Bureaucracy Never Gives a Road Map
Plus: The national push for Medicaid payments to 5.4 million family caregivers; and, Texas schools see sharp increases in special education students, while its group homes have little accountability.
Traversing the Bureaucracy Mountain Range is long and steep climb. Lenore Eklund nails the experience of medical motherhood again in her monthly cartoon. Except, I don’t know about that faceless person laying out all the steps at the beginning. In my experience, it’s usually: One more step, then one more, then oh, I forgot, can you just….
On the second Sunday of every month, we feature Where is the Manual for This?!, an editorial cartoon about the medical mom life from Lenore Eklund.
Medical Motherhood’s news round up
Snippets of news and opinion from outlets around the world. Click the links for the full story.
• From San Antonia Express News via DisabilityScoop: “School Districts Face Soaring Demand For Special Education”
[…]Sophia was one of nearly 765,000 Texas students who received special education services last year, according to state data. That total, a record high, marks a 32% increase in the number of public school students with disabilities since before the 2020 start of the pandemic.
School officials say parents’ heightened awareness, improved testing procedures and pandemic-era learning losses have contributed to the spike in students requiring specialized instruction. So has a new law that puts the state’s swelling dyslexic population under the vast umbrella of special education, in addition to changes in state rules and regulations.
In San Antonio, public schools are struggling to meet the rising demand for special education amid an ongoing staffing shortage and stagnant state funding.
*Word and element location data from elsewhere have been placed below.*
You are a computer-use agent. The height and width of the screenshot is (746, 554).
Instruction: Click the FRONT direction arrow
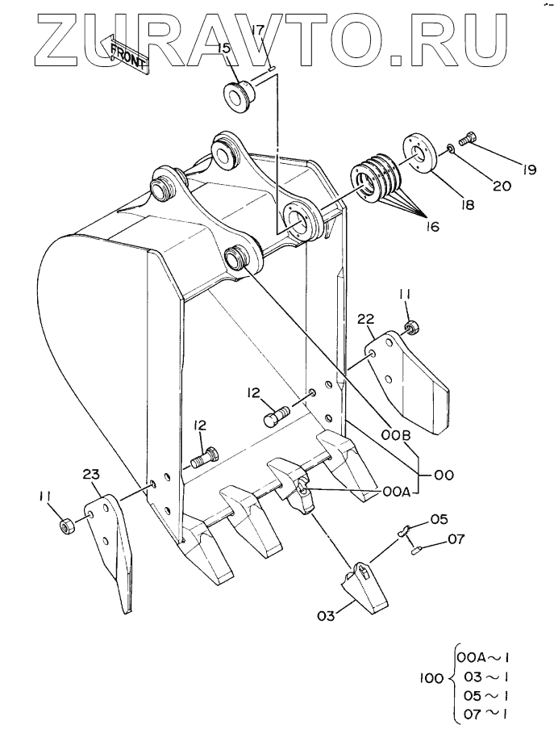pyautogui.click(x=125, y=54)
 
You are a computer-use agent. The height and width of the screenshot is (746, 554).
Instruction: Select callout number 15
pyautogui.click(x=224, y=48)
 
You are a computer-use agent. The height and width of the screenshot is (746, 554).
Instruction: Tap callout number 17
pyautogui.click(x=257, y=31)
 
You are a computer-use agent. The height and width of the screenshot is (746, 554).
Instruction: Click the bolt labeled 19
pyautogui.click(x=469, y=138)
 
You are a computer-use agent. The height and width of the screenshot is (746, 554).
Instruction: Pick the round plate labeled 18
pyautogui.click(x=422, y=156)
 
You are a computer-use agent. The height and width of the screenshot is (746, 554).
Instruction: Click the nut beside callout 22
pyautogui.click(x=410, y=328)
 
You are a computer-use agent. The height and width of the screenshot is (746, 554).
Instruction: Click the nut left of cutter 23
pyautogui.click(x=66, y=526)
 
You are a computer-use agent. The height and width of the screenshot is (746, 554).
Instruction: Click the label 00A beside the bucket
pyautogui.click(x=396, y=492)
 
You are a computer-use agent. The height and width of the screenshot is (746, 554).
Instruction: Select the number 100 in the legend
pyautogui.click(x=431, y=678)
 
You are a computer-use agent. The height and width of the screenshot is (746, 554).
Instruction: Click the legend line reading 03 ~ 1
pyautogui.click(x=486, y=677)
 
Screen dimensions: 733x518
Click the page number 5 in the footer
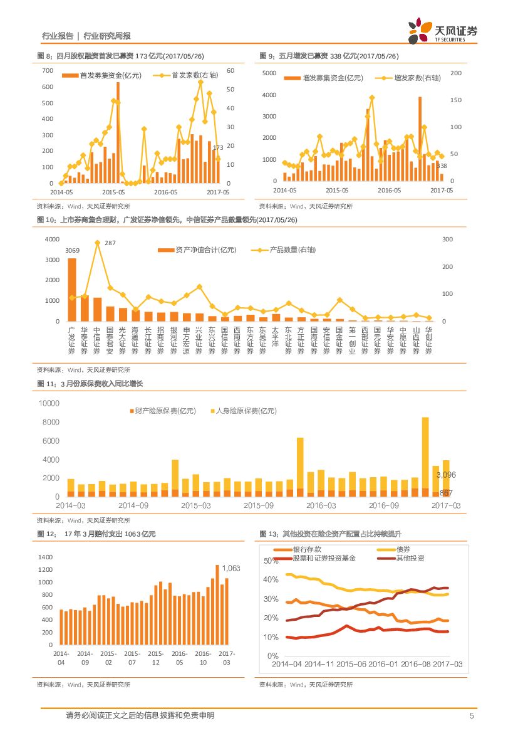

Unable to hire enough special education teachers, paraprofessionals, school psychologists and speech pathologists, districts have had to rely on costly contracts with third-party agencies to fill vacancies — even as they grapple with record budget deficits.
An exodus of special educators has exacerbated the problem, leaving remaining employees with bigger caseloads and undermining the consistency high-need students often require in the classroom — such as interacting with the same teacher at the same time of day.
[…]Northside ISD, San Antonio’s largest school district with over 100,000 students, served 13,851 students with disabilities during the 2019-2020 school year. Now, more than 17,000 students require specialized instruction, said Veronica Mechler, the district’s special education director.
“We’ve seen an increase in students with emotional disabilities, autism, learning disabilities,” she said. “It’s been a huge jump, and it’s across the board.”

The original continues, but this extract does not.